### WHAT IS EXPECTED:
Leaving out all pictures, write out word for word the lines from the one containing "Given: Click the" to the end of the data below.

Excerpts from a dataset
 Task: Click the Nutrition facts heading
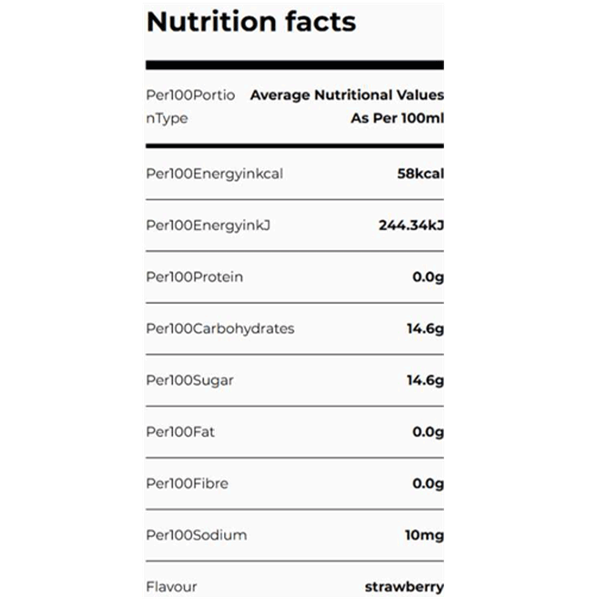click(251, 22)
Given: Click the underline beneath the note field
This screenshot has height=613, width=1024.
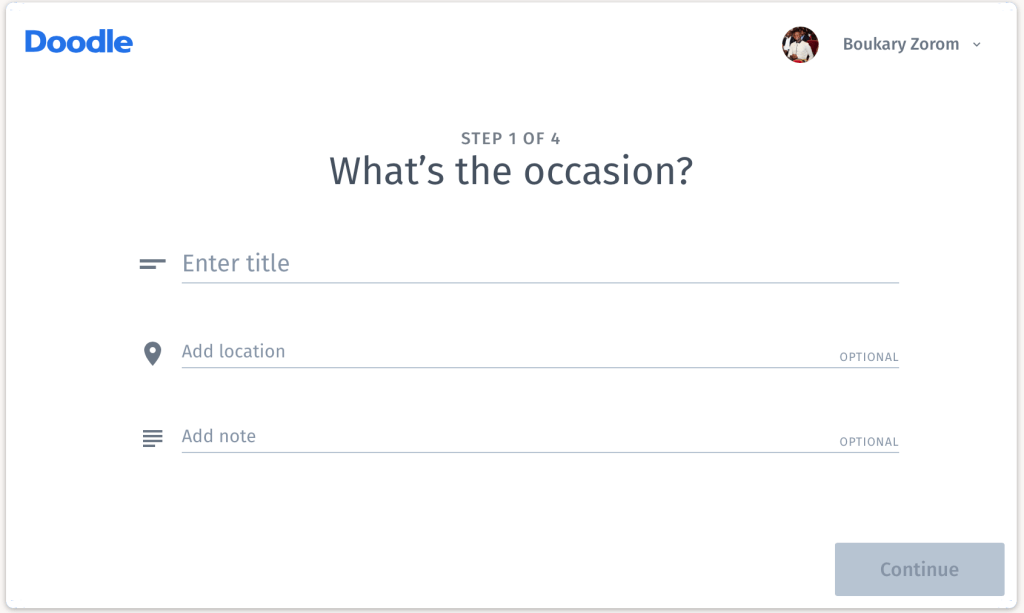Looking at the screenshot, I should click(x=540, y=453).
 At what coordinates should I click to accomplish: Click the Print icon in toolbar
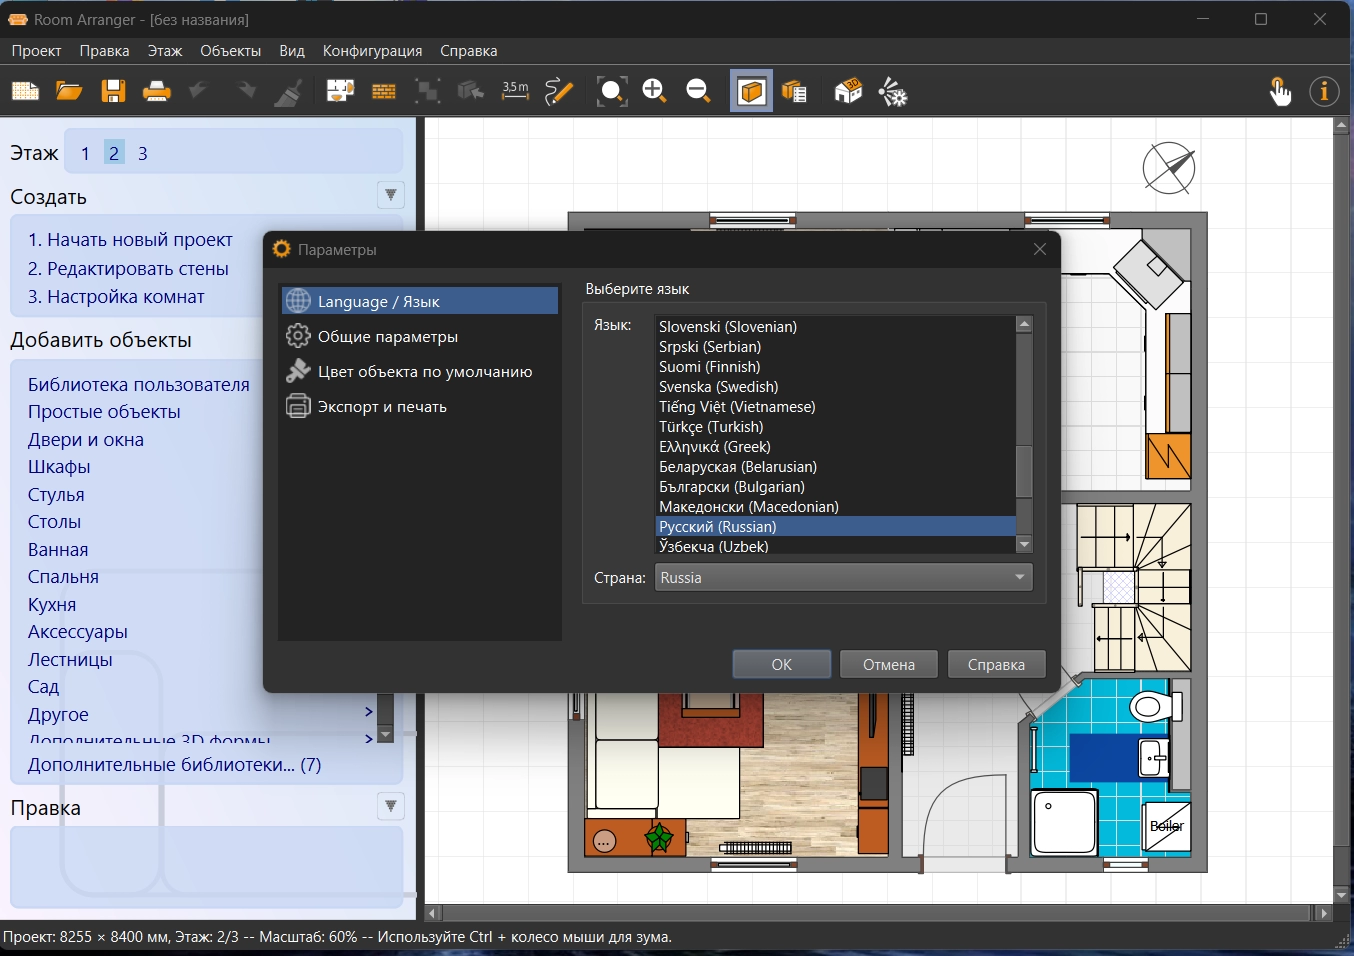click(x=157, y=92)
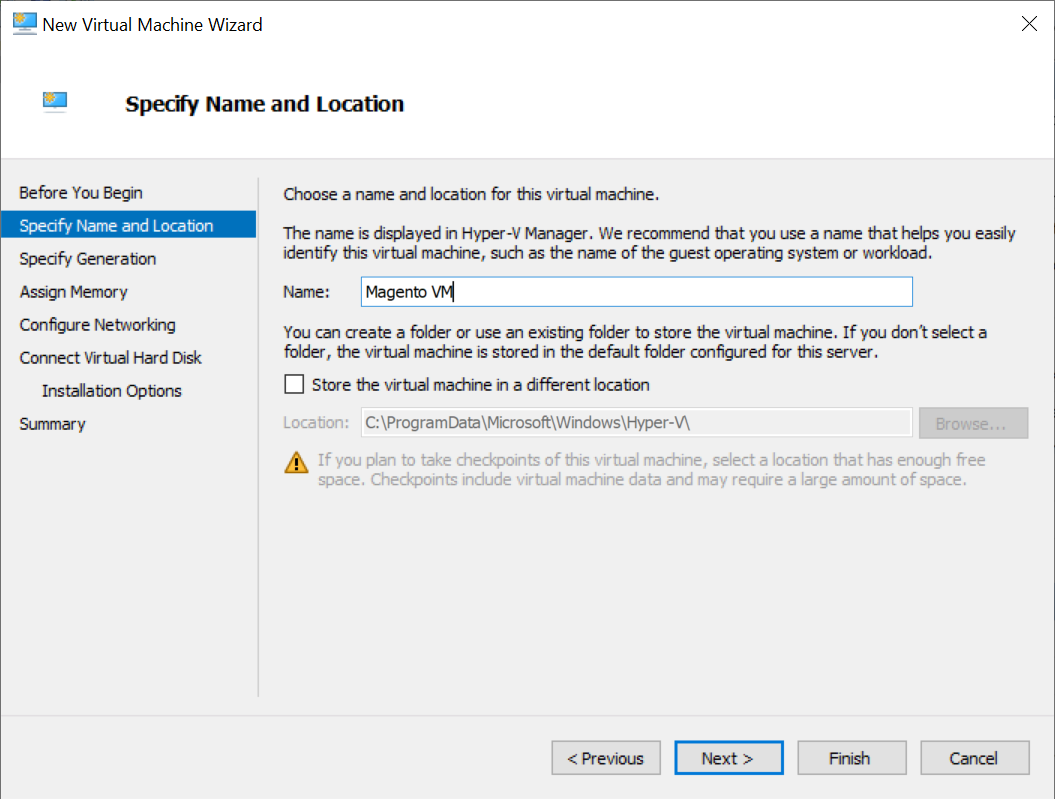
Task: Select the Specify Name and Location step
Action: (x=116, y=225)
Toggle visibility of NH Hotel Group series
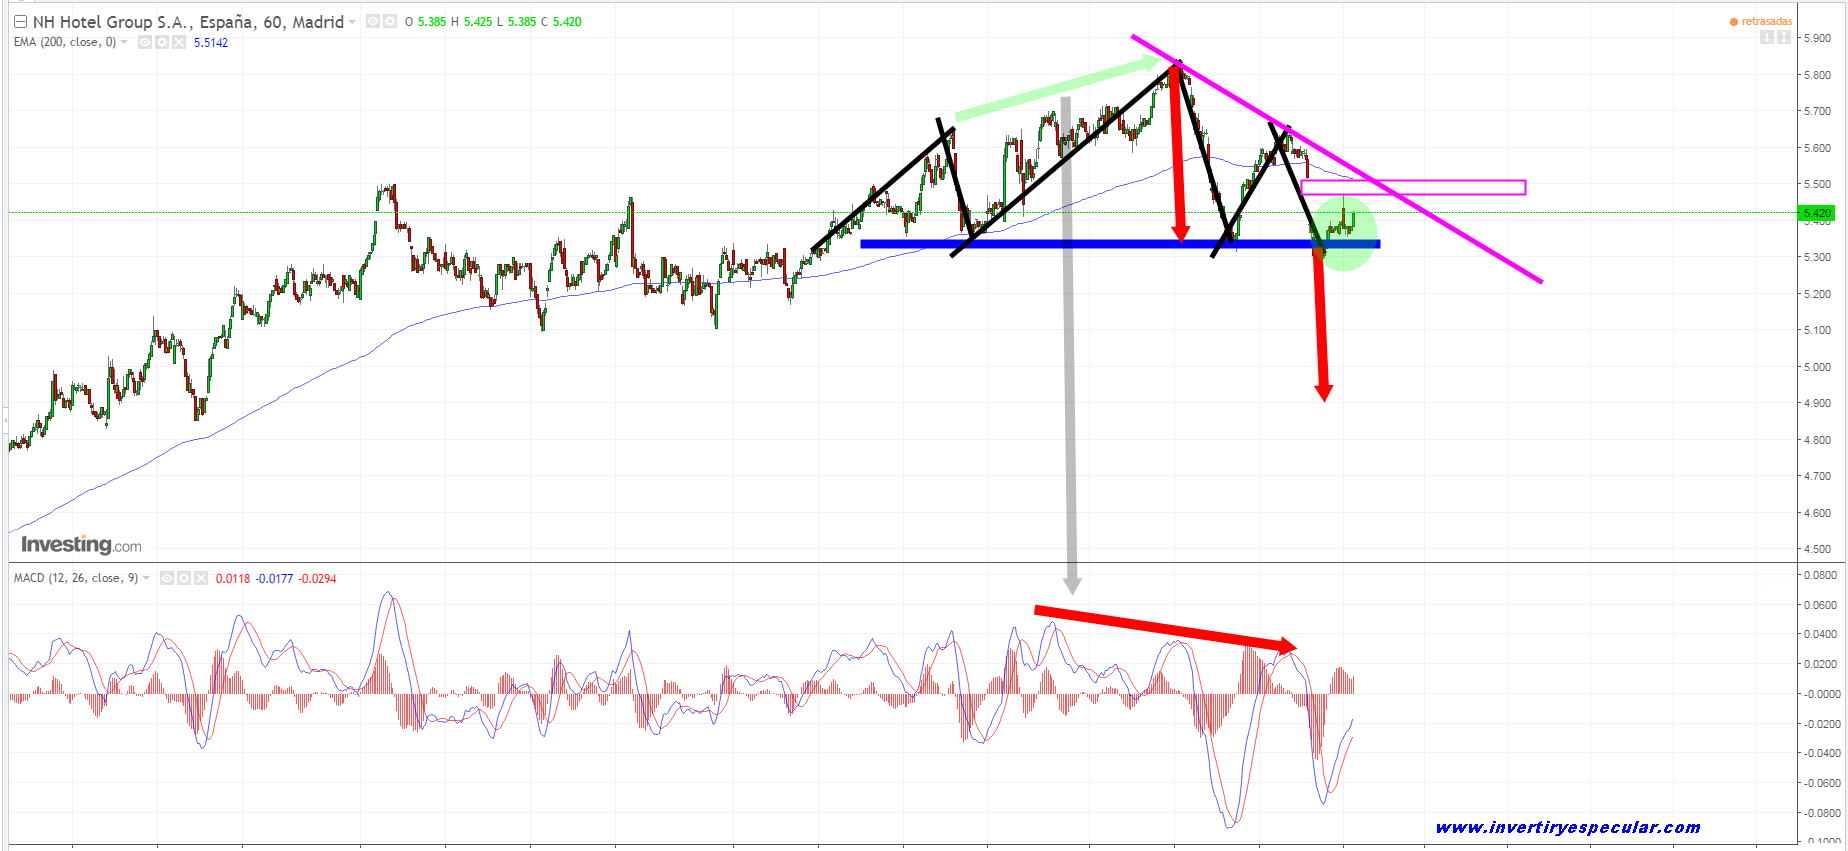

### EXERCISE RESPONSE:
Given: Click the underline beneath the note field
This screenshot has height=613, width=1024.
Looking at the screenshot, I should click(x=540, y=453).
 At what coordinates should I click to accomplish: Click the Print icon in toolbar
click(x=157, y=92)
Task: Select the Specify Name and Location step
Action: (x=116, y=225)
Toggle visibility of NH Hotel Group series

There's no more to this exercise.